I find the work rewarding as I see the views myself and others give make an impact on how research is shaped and allow us to use good or bad experiences to try and ensure the best for those to come. I enjoy learning and meeting new people and have become more confident and open to new things in all parts of my life.’
‘My involvement with the lay role in research began when I had a hip replacement operation. As part of the pre-op review there was a question asking whether I would get involved in post-op review of my experience. While doing that I was asked would I be interested in getting more involved in other types of research. (Slowly but surely I was being lured into the whole business) I contacted NIHR (as, yes it was them) and completed their list of topics I would be interested in contributing to. Once I had actually retired I did accept some reviewing and found it very interesting…and a great way of keeping my brain active, and feeling that I was making a worthwhile contribution.
The reasons above are obviously part of the reason I have become increasingly involved.
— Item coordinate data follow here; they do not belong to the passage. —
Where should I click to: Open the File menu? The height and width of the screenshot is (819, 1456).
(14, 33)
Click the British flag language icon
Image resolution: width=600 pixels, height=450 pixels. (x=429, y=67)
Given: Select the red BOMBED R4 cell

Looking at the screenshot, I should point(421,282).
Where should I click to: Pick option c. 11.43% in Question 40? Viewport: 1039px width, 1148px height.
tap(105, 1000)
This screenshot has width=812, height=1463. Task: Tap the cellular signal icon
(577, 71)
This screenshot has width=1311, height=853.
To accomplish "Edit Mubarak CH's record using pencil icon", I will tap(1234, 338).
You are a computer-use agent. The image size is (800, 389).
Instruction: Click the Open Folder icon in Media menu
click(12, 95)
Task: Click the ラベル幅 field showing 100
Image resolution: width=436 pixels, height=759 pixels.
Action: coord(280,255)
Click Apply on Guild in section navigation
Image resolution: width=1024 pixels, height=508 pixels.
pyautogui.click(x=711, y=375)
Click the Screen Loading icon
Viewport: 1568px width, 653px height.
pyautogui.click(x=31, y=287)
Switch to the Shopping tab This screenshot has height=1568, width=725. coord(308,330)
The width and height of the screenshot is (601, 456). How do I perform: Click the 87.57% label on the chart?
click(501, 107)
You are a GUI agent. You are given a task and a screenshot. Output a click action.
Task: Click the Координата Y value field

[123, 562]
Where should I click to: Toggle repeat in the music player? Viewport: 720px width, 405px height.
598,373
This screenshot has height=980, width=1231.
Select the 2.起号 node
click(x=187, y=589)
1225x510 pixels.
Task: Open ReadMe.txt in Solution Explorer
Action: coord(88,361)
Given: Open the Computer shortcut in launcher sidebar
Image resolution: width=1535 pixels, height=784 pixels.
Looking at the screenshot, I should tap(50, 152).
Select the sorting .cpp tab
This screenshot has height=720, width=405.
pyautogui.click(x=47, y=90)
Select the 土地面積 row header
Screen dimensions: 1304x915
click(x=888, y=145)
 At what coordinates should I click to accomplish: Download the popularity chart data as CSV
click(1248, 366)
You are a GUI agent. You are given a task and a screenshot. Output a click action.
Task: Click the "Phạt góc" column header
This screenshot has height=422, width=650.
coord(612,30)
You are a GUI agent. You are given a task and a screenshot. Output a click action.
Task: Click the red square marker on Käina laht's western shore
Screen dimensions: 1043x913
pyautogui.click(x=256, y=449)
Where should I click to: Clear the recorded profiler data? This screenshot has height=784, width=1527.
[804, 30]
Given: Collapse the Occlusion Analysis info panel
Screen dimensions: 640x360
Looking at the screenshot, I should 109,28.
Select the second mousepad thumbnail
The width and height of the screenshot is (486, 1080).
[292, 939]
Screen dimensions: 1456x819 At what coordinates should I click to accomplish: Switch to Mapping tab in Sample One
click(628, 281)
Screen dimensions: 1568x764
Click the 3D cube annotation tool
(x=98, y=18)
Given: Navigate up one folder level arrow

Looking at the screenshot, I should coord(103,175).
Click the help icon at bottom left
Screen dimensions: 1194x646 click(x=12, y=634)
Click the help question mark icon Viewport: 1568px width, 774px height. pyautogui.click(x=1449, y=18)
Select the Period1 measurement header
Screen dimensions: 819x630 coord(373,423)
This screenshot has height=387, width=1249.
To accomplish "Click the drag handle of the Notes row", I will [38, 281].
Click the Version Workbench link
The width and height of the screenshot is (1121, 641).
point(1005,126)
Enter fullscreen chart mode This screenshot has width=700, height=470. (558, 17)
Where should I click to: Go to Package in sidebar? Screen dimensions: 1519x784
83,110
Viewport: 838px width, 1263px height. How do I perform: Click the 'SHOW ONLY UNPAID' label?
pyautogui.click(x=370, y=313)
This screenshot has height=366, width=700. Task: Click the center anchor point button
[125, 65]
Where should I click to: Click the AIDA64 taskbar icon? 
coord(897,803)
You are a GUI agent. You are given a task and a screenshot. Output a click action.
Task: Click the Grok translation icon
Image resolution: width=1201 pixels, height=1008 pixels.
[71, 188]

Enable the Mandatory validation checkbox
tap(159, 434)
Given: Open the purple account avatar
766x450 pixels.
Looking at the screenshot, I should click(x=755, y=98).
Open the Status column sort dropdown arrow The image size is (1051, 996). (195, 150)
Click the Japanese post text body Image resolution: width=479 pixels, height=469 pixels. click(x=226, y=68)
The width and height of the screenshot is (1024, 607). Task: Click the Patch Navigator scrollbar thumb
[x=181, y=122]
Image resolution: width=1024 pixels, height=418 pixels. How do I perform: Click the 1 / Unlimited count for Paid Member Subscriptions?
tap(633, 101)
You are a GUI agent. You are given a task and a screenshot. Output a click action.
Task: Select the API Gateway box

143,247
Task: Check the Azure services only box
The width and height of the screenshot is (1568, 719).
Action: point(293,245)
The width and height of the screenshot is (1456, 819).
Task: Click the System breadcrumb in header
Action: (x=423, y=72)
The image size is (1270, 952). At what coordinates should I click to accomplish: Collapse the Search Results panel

I am now a lay reviewer for a number of charities as well as NIHR and your own organisation…I am even a co-applicant on one project I got involved in!! It uses the skills from my work life…I was a lecturer in an FE/HE college and taught research methods and supervised dissertations and since I had gone back to University for an MA Ed as a mature student I was still enthused about learning generally and didn’t want to let all that learning and experience just drift away. This job has provided me with the challenges and stimulation (without all the administration and meetings!!!) of my original workplace role; while giving me control over the amount of work I take on…the ideal work/life balance so to speak.
I am genuinely not sure how I originally got involved with this organisation.. I just clicked on one of the INVOLVE research opportunities I think…But I am very glad I did. This has been a very positive experience both in terms of the challenges it has delivered and the variety of the topics I have covered. The contacts I have made have been supportive and friendly and put up with my technological quirks and shortcomings. I look forward to continuing my association with this organisation for as long as my aging brain is able to contribute!!’